§ Available data:

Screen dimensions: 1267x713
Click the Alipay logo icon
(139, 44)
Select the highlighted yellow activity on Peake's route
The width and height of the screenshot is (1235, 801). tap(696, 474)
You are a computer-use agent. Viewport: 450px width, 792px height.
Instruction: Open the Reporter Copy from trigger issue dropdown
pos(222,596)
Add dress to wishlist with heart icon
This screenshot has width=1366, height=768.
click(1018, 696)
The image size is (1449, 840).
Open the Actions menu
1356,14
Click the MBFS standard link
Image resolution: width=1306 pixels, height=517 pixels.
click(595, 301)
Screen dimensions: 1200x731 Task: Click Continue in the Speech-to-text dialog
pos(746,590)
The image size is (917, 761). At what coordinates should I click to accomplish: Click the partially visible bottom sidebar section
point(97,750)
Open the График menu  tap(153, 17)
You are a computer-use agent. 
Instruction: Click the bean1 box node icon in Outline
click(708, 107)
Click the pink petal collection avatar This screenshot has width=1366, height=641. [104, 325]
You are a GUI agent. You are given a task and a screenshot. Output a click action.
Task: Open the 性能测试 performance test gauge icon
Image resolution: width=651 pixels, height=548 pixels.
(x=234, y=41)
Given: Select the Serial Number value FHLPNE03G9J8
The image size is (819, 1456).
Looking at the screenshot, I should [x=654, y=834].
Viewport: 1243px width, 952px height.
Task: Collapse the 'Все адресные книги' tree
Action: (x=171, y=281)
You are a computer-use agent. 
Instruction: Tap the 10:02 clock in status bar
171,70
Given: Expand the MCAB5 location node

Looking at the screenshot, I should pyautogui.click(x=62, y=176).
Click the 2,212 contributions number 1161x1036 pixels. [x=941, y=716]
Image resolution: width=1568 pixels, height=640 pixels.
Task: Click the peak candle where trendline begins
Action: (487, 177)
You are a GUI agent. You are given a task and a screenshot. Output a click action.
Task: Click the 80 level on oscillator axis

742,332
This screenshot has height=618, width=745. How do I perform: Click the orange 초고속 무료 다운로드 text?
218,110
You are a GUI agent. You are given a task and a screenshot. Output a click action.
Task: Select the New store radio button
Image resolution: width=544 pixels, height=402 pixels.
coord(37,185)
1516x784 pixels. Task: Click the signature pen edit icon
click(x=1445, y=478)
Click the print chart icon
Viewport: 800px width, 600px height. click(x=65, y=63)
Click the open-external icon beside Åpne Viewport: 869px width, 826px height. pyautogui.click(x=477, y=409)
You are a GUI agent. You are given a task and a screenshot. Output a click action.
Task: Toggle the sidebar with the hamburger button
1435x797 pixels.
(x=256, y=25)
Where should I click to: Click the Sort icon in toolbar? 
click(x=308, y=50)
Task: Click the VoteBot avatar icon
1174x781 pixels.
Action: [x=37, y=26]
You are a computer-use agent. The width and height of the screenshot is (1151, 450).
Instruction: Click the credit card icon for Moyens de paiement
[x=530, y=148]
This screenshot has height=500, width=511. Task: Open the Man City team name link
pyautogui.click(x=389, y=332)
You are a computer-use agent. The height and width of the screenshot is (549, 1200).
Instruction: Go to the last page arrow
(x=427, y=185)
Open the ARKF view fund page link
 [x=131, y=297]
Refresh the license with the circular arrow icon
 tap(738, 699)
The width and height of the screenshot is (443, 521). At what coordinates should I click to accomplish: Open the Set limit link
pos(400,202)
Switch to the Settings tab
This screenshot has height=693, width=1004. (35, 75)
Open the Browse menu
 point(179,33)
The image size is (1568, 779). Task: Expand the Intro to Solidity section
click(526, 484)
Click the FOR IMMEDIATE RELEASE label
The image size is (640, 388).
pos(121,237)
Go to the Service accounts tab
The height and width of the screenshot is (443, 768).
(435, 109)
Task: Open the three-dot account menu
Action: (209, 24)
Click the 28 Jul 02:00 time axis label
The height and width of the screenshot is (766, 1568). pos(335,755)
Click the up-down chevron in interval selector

§ Exercise: Wherever the string "computer" appears in the data above, report the whole line.

§ Solution for this problem:
You are a computer-use agent. Viewport: 450px width, 792px height.
You are a computer-use agent. 
You are a computer-use agent. 
You are a computer-use agent. The width and height of the screenshot is (1151, 450).
You are a computer-use agent. The height and width of the screenshot is (549, 1200).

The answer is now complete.